Das Spektrum der Stereotype reicht dabei von belanglosen Eigenschaften wie der ›deutschen Pünktlichkeit‹ und dem ›anderen Zeitgefühl der Migranten‹ über die ›mangelnde Disziplin‹ und ›Heißblütigkeit der Südländer‹ bis dahin, dass man bestimmten Gruppen Kompetenzen unterstellt oder abspricht. Immer schließen die so gebildeten Klischees ihr Gegenteil aus und kennen keine Ausnahme. Rassismus erschafft dadurch einfachste Urteile in einer komplexen Welt. Auch deswegen eignet sich die im rassistischen Diskurs ausgeschlossene Gruppe hervorragend für Projektionen von sozialen Problemen: Für den Mangel an Arbeitsplätzen, Kriminalität oder auch Frauenfeindlichkeit werden einfach die ›Anderen‹ verantwortlich gemacht, obwohl dies im Kern traditionelle Probleme der Mehrheitsgesellschaft sind.

Rassismus kommt also einem Bedürfnis nach, sich der eigenen Identität zu vergewissern, und verklärt diese sogar. Man könnte an dieser Stelle anmerken, dass so ein Bedürfnis nicht weiter schlimm, ja, vielleicht sogar menschlich sei. Selbst die Abgrenzung gegen einen selbst geschaffenen ›Anderen‹ könnte man vielleicht noch legitim finden. Die Problematik ist jedoch, dass hinter dem erdachten ›Anderen‹ immer Menschen stehen und sich an die imaginierte Ausschließung auch eine tatsächliche Ausgrenzung anschließt. Auch davon hat die #MeTwo-Diskussion Zeugnis abgelegt. Rassismus und ebenso die durch ihn definierten In- bzw. Out-Groups sind soziale Konstruktionen, nichts entspricht ihnen in der Realität.

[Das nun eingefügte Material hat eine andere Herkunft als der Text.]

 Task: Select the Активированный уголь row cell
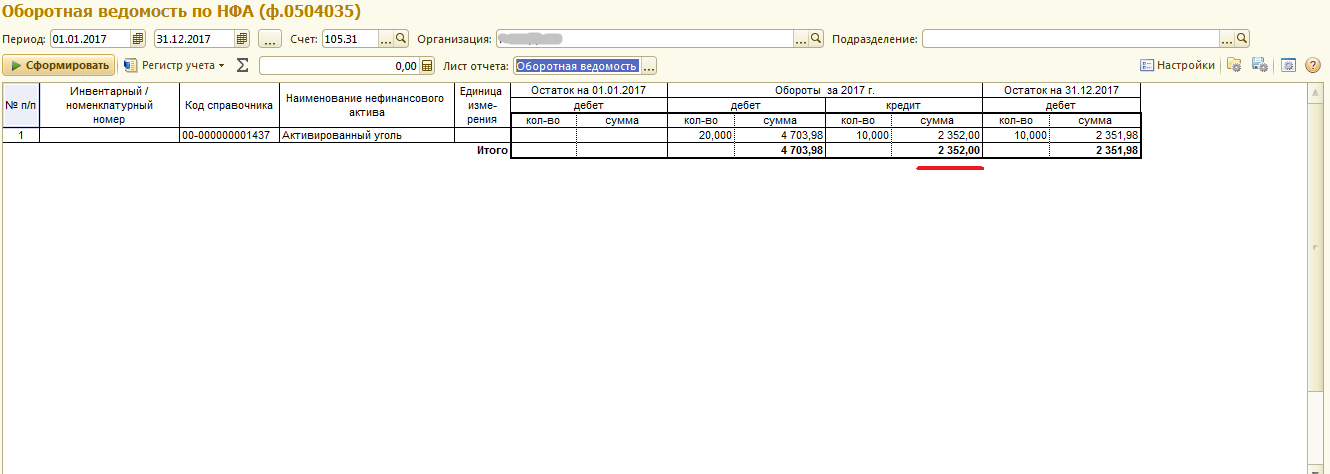[x=366, y=135]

Das heißt aber nicht, dass von diesen (Vor-)urteilen keine reale Wirkung ausgehen würde. So wie sich Vorurteile, die in den Medien hervorgebracht werden, in Mikroaggressionen im Alltag ausdrücken, bereiten die erfundenen rassistischen Stereotype und Narrative eine tatsächliche soziale Ausschließung vor. Will man also gegen Rassismus tätig werden, dann muss man sich diesen Denkmustern widmen. Hat man aufgedeckt, wo in unserem Wertesystem und Kategorien, auf die wir uns tagtäglich beziehen, sich der Rassismus verbirgt, kann man dessen Mechanismen aufbrechen.

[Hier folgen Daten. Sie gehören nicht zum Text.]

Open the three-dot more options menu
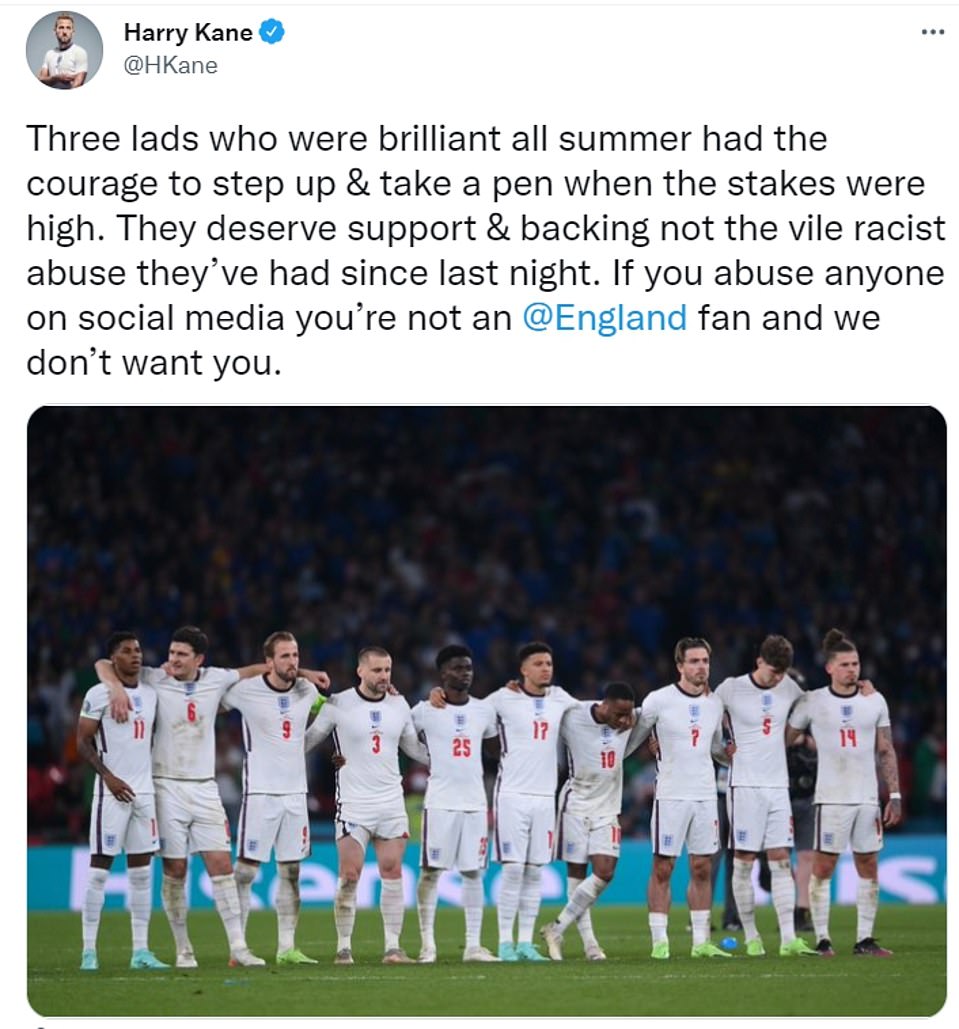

Der Philosoph Etienne Balibar (*1942) hat in seinen Analysen zum Neorassismus gezeigt, dass sich der heutige Rassismus vordergründig gegen »Immigranten« selbst richtet, jene Personen also, die neudeutsch als »Menschen mit Migrationshintergrund« bezeichnet werden. Der Begriff ist uns allen geläufig, und wir nehmen an, dass wir seine Bedeutung genau kennen. Dem ist aber nicht so. Vielmehr lässt sich anhand dieser Kategorie illustrieren, wie das Erzeugen des Anderen, das Othering, sich vollzieht und wie sich an die Etablierung einer fiktiven Grenze Bilder des ›Eigenen‹ und ›Anderen‹ anknüpfen:

Das Heilbronner Lokalblatt titelte 2013: »Kaum eine Stadt ist bunter«. Fast jeder zweite Heilbronner habe eine Zuwanderungsgeschichte; im Bevölkerungsquerschnitt seien es genau 46,1 Prozent. Will man eine Prognose für die nächsten zehn bis zwanzig Jahre wagen, dann ergibt sich ein überraschendes Bild: Denn je jünger die Heilbronner sind, desto größer ist die Wahrscheinlichkeit, dass sie einen Migrationshintergrund besitzen. Bei den Sechs- bis Zehnjährigen haben schon 70 Prozent »eine ausländische Herkunft« und bei den unter Dreijährigen sind es sogar 73 Prozent. Heilbronn sieht sich mit einer Integrationsaufgabe konfrontiert; die Integrationsbeauftragte wirbt angesichts solcher Zahlen für Deutschkurse für die Allerjüngsten, denn von der Sprache hänge »ein Gelingen von Integration« ab.